Study text |
· · · ·

Bankrupt crypto lender Genesis Global Capital has secured court approval to commence its $3 billion repayment plan to its creditors. The decision comes with revelations that Genesis’s parent company Digital Currency Group (DCG) will be recovering no value from the bankruptcy payout plan.
US Court Sides With Genesis, Denies DCG Claims On Repayment Plan
In a court ruling on Friday, Judge Sean Lane of the US Bankruptcy Court, Southern District of New York granted approval of the proposed repayment plan by Genesis to settle its debts with its claimants after filing for bankruptcy in January 2023.
Genesis Global Capital which functioned as a crypto lending platform was one major company to shut down following the sudden, spectacular collapse of mammoth crypto exchange FTX and its trading arm Alameda Research in November 2022.
According to a report by WSJ, Genesis reportedly lent millions of dollars to Alameda Research in unsecured loans prior to the company’s capitulation. In addition, Genesis also sent $2.4 billion to Three Arrows Capital, a crypto hedge fund which was ordered in June 2022 to undergo a liquidation.

· · · ·

Available data |
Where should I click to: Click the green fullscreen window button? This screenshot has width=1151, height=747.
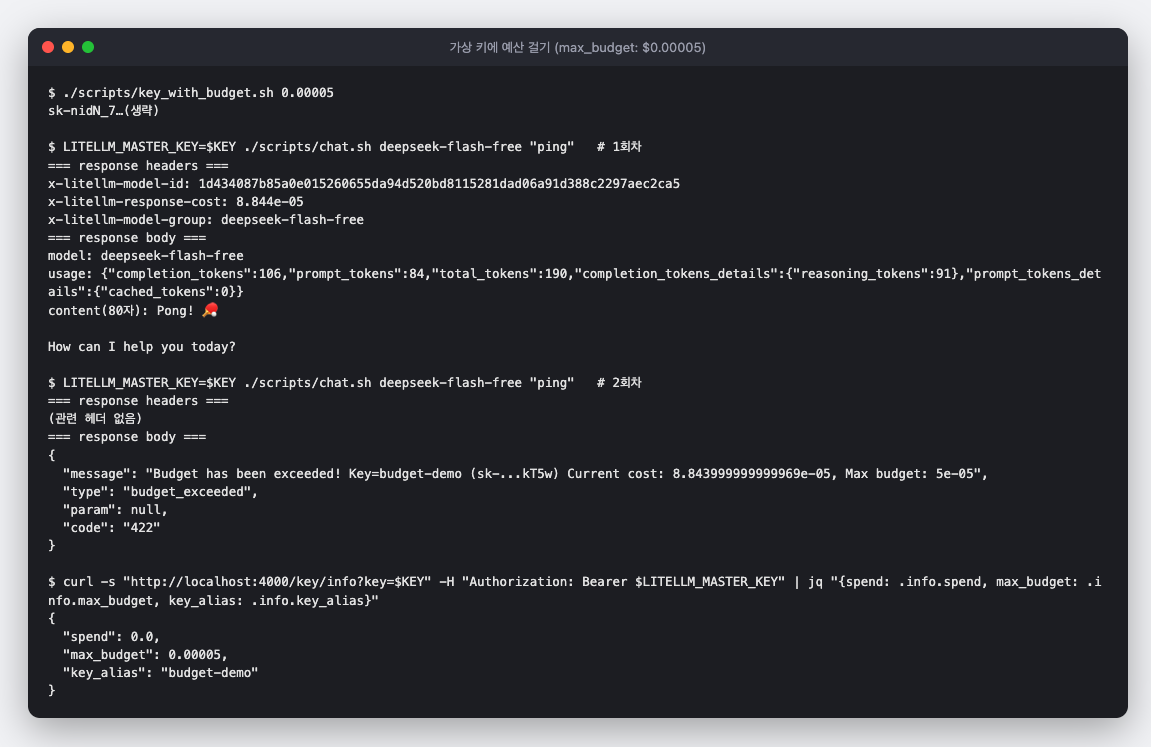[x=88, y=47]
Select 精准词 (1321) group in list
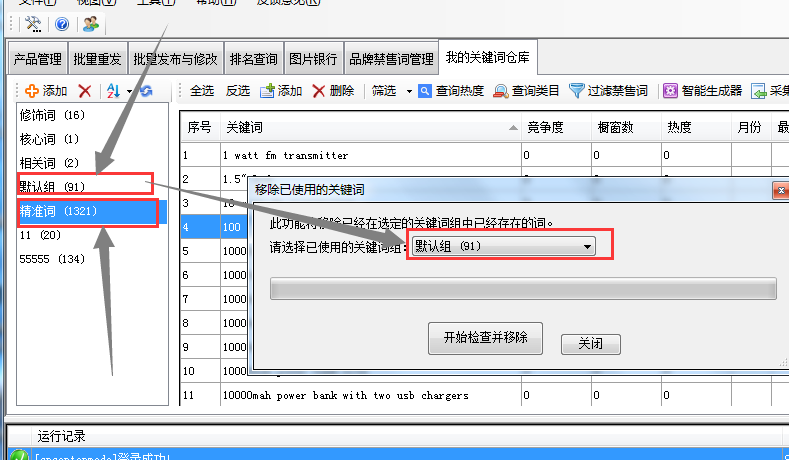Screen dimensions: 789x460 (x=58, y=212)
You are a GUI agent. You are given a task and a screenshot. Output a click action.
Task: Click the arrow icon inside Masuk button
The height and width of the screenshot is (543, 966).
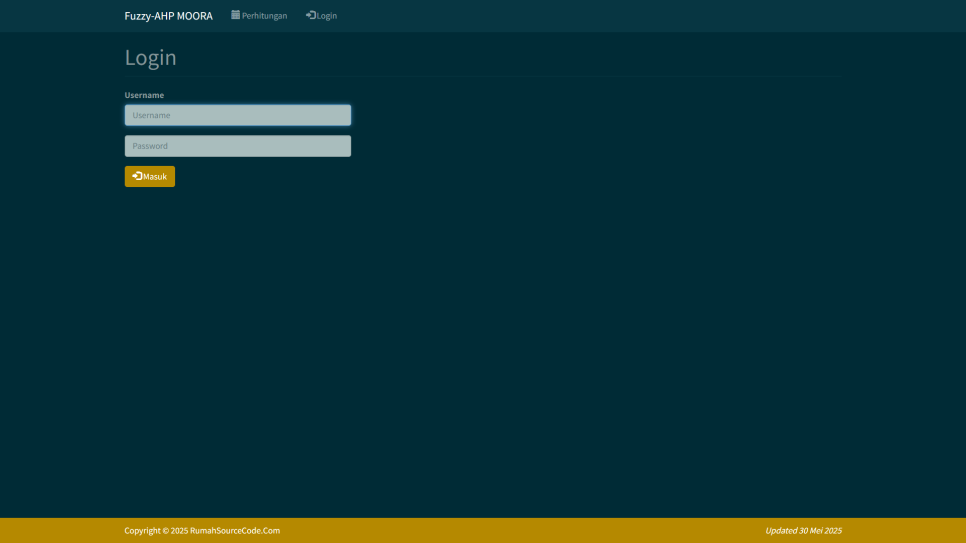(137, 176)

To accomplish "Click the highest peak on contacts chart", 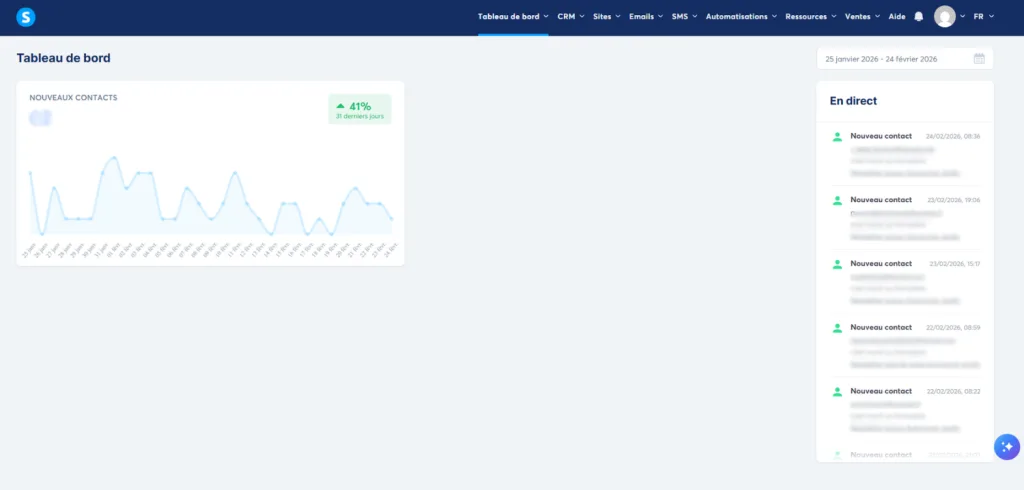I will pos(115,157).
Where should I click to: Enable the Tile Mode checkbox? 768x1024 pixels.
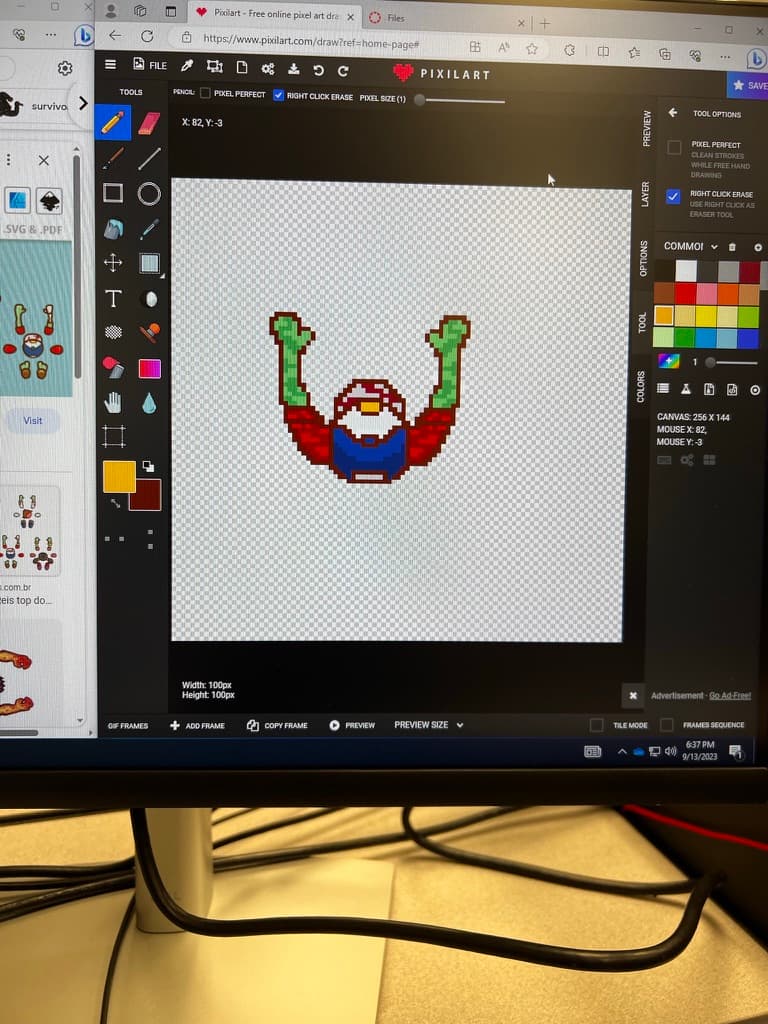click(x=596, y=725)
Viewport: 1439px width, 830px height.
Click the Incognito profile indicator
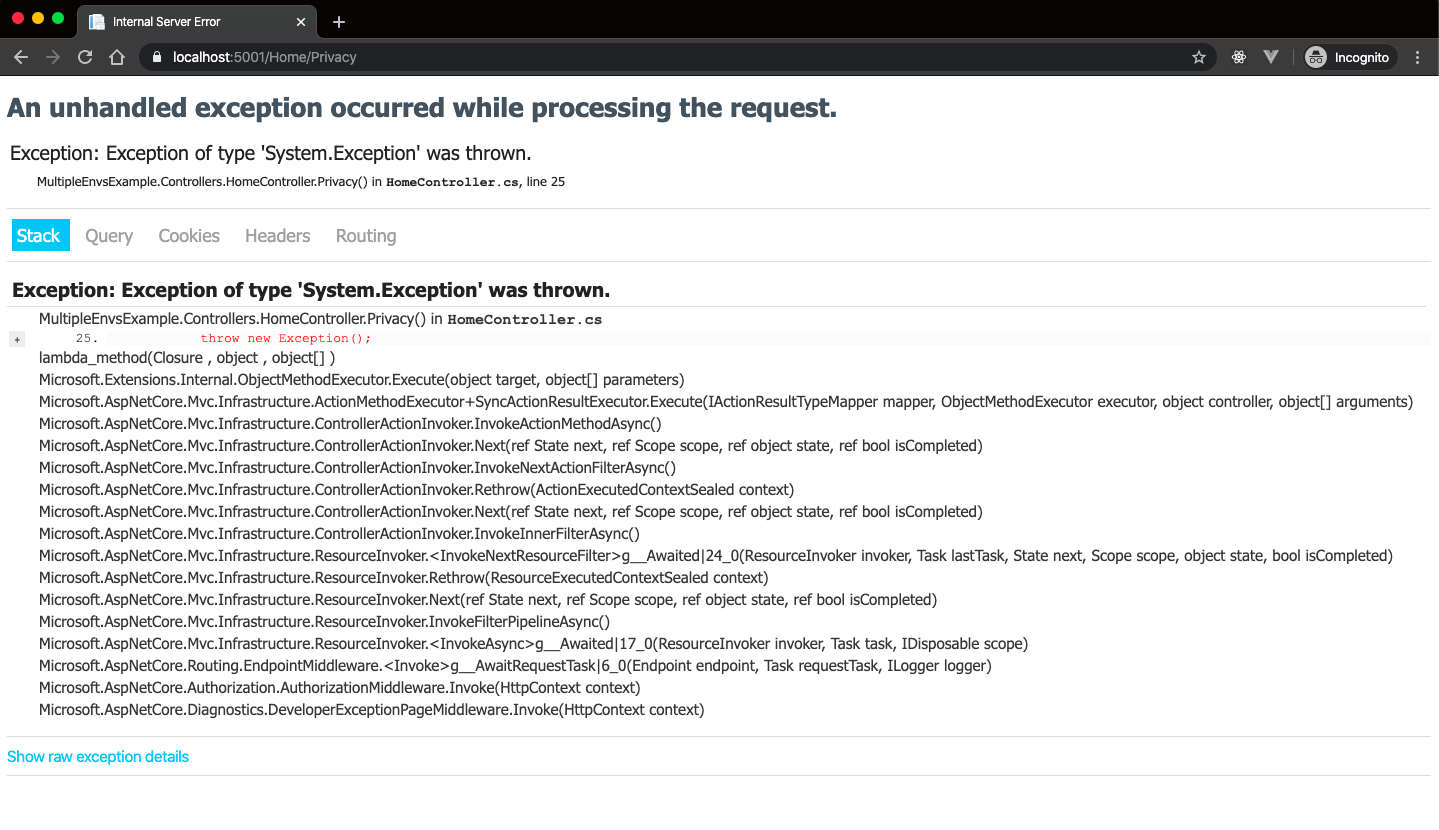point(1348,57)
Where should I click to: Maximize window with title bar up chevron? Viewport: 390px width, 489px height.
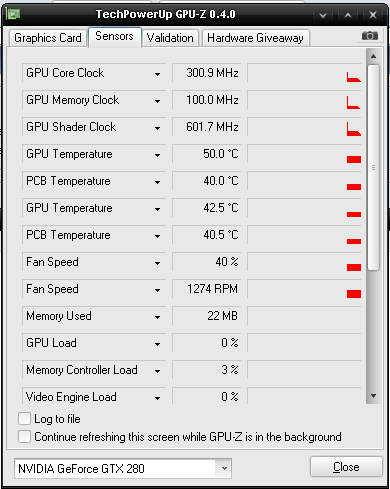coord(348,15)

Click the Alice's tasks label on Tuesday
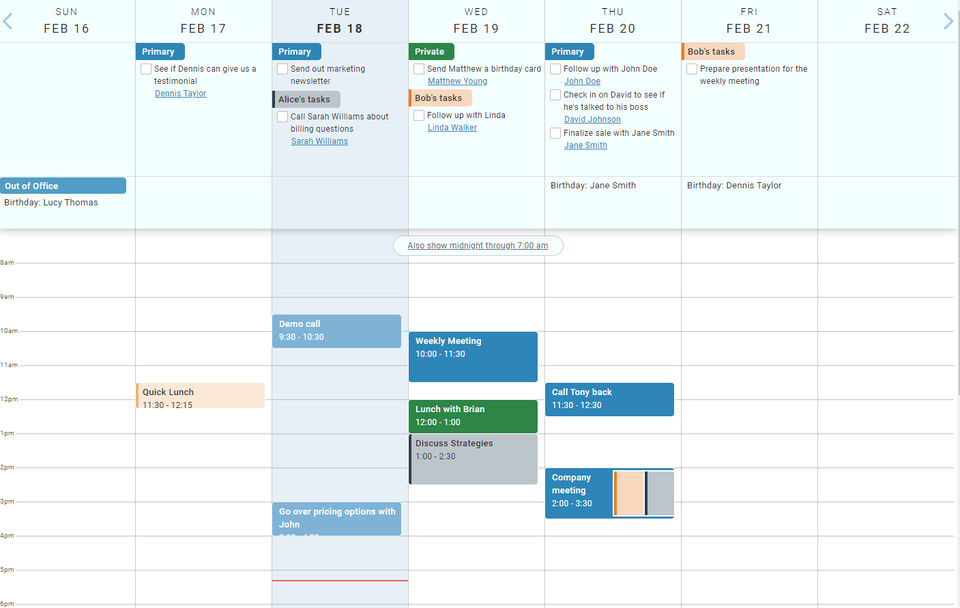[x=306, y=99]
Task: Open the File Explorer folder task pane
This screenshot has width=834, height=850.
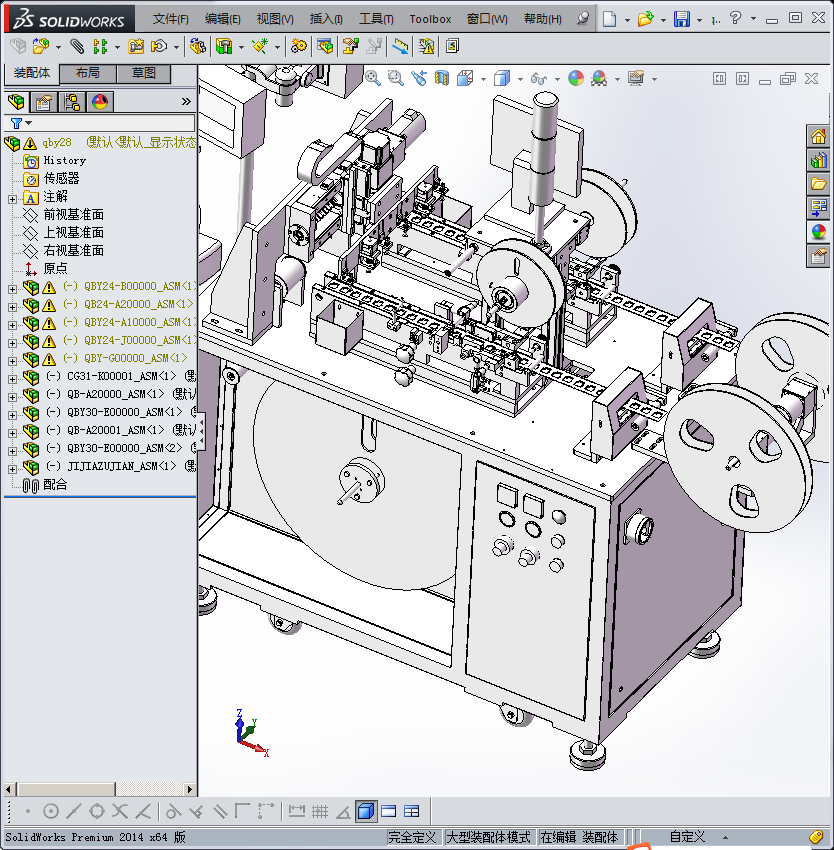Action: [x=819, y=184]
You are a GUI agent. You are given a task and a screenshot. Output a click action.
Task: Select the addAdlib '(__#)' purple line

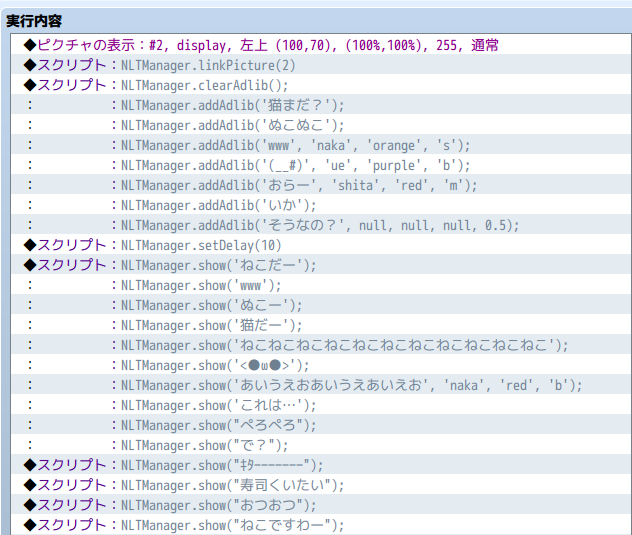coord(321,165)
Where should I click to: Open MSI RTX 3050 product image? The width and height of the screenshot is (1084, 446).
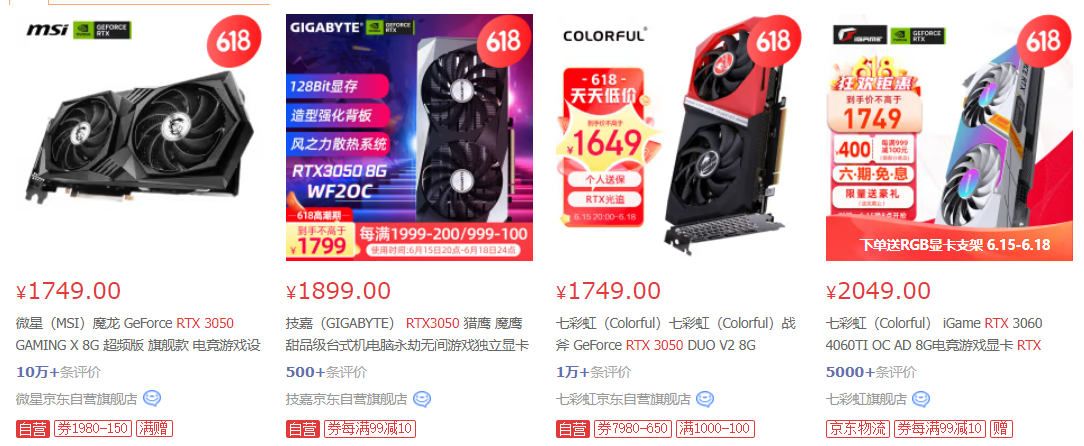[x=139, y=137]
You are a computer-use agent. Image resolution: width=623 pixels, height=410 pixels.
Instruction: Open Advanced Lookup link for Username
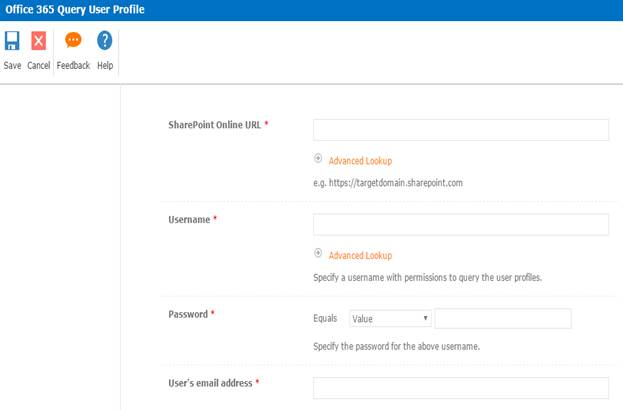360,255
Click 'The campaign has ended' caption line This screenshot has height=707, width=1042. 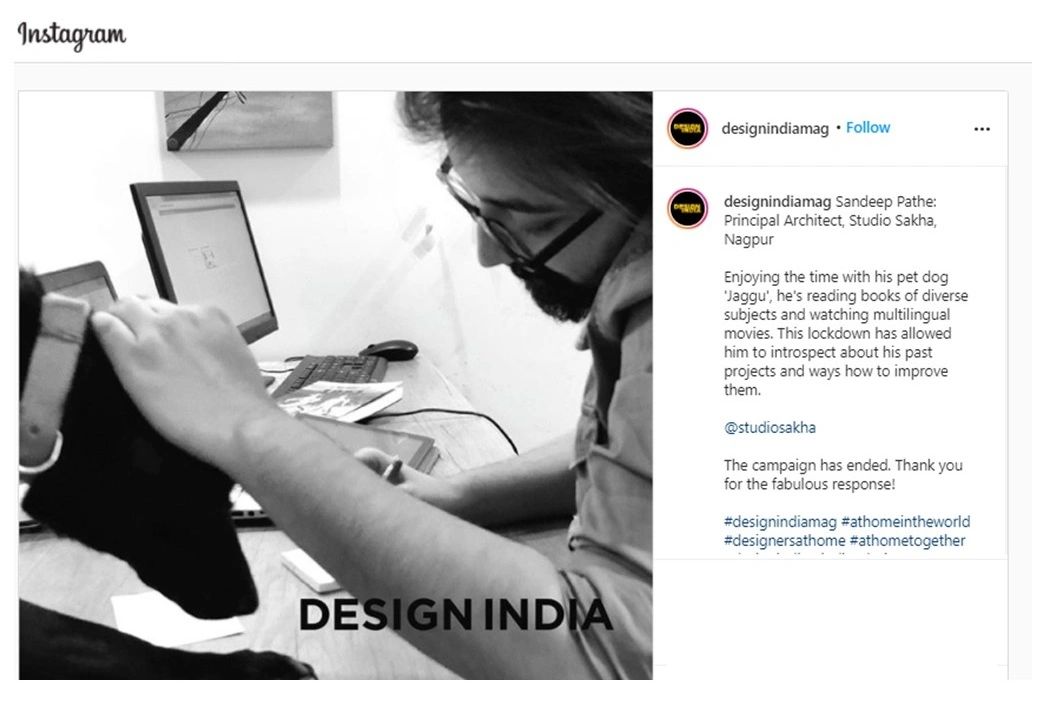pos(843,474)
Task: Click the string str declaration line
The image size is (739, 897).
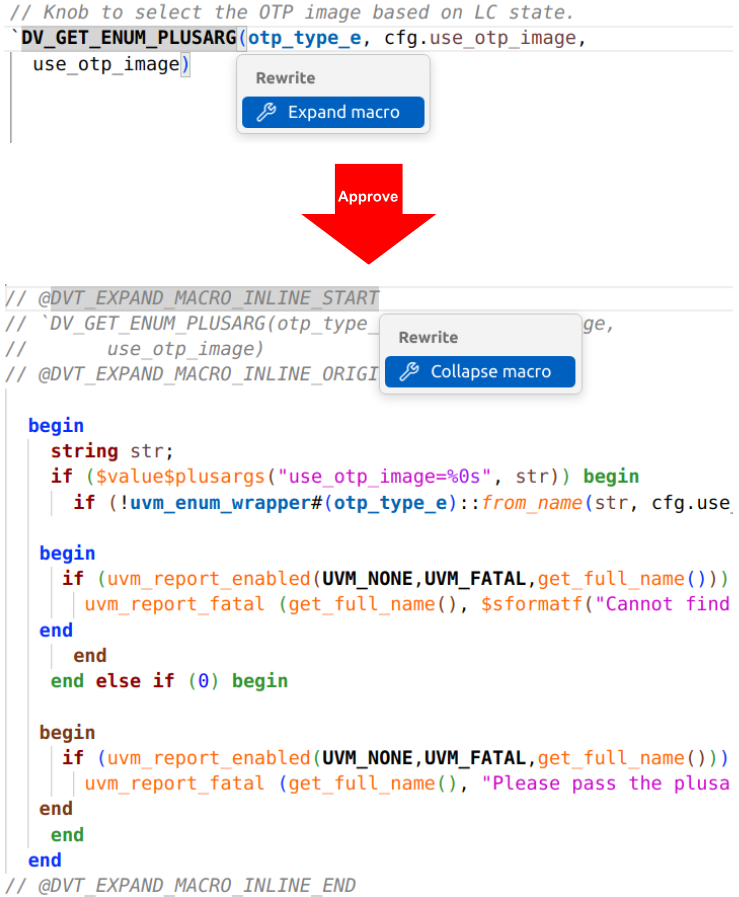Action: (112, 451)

· · · ·

Problem set |
A – From the article on the Genesis repayment plan, extract the passage starting at "Bankrupt crypto lender" and ending at "in January 2023.".
B – Translate this sentence from the article on the Genesis repayment plan into Spanish: "The decision comes with revelations that Genesis’s parent company Digital Currency Group (DCG) will be recovering no value from the bankruptcy payout plan."
The material has nothing to do with the article on the Genesis repayment plan.

Expected outputs |
A –
Bankrupt crypto lender Genesis Global Capital has secured court approval to commence its $3 billion repayment plan to its creditors. The decision comes with revelations that Genesis’s parent company Digital Currency Group (DCG) will be recovering no value from the bankruptcy payout plan.
US Court Sides With Genesis, Denies DCG Claims On Repayment Plan
In a court ruling on Friday, Judge Sean Lane of the US Bankruptcy Court, Southern District of New York granted approval of the proposed repayment plan by Genesis to settle its debts with its claimants after filing for bankruptcy in January 2023.

B – La decisión llega acompañada de revelaciones de que la empresa matriz de Genesis, Digital Currency Group (DCG), no recuperará ningún valor del plan de pagos de la quiebra.